___ Input for this task ___

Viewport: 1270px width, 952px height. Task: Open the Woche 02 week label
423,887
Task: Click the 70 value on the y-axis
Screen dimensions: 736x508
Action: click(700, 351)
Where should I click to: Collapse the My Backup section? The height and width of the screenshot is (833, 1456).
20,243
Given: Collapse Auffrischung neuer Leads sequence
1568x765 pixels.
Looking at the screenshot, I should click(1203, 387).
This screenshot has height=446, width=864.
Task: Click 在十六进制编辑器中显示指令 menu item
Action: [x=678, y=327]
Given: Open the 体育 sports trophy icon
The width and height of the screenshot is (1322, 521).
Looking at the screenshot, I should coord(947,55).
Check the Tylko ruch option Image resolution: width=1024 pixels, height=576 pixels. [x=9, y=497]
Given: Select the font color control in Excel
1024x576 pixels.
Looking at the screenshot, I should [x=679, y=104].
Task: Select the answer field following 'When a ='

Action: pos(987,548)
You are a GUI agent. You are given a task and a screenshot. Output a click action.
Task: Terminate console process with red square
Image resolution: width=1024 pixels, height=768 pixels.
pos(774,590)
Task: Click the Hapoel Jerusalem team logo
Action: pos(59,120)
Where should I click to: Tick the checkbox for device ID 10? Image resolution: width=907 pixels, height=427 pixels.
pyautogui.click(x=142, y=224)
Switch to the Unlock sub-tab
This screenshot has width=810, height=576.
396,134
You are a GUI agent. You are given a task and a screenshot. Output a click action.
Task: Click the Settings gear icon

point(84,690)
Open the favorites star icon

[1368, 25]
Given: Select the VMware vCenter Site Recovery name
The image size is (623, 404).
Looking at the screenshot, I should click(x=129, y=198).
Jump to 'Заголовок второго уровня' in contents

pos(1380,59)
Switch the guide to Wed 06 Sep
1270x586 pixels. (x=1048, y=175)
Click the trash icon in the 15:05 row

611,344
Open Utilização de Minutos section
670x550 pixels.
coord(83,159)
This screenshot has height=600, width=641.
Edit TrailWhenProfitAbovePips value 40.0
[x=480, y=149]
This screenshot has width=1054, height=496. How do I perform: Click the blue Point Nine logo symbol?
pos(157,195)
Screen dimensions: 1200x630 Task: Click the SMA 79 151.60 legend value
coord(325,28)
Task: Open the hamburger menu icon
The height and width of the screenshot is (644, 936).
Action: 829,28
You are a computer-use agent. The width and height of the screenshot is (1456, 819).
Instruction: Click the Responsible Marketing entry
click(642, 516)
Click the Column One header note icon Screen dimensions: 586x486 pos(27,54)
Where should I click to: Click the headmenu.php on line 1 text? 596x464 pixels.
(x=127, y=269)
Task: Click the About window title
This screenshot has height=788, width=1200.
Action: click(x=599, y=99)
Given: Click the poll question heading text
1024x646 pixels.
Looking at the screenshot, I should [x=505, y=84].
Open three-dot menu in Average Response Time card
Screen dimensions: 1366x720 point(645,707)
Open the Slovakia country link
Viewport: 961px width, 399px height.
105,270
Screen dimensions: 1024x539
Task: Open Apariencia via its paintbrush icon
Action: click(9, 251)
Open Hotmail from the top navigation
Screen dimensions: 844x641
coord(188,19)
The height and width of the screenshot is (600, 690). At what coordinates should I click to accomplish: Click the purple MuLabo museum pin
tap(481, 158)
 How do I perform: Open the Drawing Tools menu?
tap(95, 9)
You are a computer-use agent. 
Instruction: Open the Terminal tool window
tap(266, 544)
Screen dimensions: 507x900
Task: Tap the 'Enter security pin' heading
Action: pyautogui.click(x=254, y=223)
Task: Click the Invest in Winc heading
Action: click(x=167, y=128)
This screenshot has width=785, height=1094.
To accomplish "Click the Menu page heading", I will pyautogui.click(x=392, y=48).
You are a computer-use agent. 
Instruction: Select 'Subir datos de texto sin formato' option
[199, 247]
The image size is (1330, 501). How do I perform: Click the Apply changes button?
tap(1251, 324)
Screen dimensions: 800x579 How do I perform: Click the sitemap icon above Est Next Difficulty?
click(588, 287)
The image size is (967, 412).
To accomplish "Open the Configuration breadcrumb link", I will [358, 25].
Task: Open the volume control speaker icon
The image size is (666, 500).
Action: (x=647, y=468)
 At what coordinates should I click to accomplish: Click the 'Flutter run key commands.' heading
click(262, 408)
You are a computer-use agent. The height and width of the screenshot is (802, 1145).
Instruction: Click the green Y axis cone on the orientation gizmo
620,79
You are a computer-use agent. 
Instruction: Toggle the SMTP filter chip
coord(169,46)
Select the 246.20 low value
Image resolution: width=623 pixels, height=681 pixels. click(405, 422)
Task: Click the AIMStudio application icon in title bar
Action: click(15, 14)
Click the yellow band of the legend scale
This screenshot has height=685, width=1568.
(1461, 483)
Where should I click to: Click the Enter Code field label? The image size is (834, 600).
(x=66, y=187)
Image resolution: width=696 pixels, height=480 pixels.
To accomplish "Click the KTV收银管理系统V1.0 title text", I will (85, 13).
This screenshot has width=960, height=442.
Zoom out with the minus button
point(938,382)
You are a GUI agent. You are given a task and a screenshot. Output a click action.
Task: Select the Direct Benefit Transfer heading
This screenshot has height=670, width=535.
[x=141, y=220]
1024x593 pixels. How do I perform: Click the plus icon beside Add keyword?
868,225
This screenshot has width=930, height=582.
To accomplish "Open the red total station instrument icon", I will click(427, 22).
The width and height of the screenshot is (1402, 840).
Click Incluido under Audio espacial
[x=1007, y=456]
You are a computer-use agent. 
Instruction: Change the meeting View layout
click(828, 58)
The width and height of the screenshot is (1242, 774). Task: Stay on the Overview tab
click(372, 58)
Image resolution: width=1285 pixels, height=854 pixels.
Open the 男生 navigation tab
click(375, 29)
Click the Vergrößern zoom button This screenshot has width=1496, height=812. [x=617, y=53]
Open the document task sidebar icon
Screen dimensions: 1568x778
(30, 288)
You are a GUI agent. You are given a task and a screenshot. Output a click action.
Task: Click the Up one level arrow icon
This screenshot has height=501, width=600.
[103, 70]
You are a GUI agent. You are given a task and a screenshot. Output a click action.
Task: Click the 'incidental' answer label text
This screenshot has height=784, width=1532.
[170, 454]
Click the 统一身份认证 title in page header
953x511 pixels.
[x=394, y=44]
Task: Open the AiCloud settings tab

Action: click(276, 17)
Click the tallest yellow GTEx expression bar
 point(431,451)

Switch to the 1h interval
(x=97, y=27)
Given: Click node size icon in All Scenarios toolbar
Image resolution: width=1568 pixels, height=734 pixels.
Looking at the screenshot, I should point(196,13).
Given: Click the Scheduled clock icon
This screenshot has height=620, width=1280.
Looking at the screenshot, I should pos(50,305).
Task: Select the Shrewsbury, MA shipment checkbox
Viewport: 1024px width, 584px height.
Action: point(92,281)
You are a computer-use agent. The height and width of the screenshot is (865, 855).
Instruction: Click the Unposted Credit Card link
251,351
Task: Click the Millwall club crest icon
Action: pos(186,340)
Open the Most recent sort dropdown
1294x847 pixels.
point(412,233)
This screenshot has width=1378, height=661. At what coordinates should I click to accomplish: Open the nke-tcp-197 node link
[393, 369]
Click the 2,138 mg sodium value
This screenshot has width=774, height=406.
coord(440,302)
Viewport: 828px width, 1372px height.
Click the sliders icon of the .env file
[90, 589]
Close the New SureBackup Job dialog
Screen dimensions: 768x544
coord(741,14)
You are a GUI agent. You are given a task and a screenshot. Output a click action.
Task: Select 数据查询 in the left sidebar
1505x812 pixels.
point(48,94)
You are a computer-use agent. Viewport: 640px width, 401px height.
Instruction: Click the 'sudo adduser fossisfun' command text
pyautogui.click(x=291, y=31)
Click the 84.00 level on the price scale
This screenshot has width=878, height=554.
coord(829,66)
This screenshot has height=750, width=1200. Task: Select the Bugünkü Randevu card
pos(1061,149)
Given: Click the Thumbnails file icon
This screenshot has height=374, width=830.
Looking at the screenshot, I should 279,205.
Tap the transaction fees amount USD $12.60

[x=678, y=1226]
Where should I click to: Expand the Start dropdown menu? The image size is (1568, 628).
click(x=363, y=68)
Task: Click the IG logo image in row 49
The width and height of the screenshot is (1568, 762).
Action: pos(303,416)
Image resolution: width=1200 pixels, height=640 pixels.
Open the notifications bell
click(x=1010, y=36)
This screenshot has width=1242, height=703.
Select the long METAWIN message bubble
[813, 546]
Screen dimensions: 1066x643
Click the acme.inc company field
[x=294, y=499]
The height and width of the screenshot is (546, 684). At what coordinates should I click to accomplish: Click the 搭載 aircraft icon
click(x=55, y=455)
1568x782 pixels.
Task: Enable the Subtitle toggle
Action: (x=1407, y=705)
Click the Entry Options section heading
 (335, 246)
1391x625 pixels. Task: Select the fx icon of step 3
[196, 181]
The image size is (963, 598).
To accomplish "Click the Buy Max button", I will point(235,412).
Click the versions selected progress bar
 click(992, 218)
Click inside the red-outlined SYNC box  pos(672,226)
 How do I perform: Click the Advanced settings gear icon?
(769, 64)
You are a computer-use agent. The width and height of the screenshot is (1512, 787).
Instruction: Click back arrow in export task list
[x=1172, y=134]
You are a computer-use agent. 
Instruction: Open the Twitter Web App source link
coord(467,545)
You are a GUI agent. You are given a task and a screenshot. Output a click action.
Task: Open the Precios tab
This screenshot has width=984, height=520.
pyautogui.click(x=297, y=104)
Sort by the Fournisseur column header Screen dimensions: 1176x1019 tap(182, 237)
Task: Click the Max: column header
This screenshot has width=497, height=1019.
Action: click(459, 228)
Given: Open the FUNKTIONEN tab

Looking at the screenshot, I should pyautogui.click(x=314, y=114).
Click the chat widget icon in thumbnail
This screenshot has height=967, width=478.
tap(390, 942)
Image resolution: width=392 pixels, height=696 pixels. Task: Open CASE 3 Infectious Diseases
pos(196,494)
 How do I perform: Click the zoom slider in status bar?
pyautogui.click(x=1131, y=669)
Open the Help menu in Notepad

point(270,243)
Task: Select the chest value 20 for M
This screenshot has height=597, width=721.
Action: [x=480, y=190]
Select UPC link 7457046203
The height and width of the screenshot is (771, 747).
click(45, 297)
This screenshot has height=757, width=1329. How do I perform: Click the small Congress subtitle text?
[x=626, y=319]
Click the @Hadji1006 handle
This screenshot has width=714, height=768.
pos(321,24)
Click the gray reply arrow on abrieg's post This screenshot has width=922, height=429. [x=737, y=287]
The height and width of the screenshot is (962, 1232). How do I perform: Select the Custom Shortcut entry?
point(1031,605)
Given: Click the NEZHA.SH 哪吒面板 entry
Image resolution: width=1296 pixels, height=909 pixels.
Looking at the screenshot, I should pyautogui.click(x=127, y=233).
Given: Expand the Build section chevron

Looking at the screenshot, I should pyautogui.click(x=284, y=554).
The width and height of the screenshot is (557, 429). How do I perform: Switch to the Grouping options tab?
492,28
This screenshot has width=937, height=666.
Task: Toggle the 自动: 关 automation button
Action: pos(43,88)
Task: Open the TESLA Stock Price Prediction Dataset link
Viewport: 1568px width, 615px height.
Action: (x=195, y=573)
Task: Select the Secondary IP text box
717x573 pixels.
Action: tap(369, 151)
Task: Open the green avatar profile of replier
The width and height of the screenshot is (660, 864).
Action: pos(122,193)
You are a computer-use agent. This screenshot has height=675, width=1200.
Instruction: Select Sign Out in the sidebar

___

* **Exercise directions**
Some lines in the records may hold "level"; state how many do, and give no more than that number.

* **Exercise solution**
2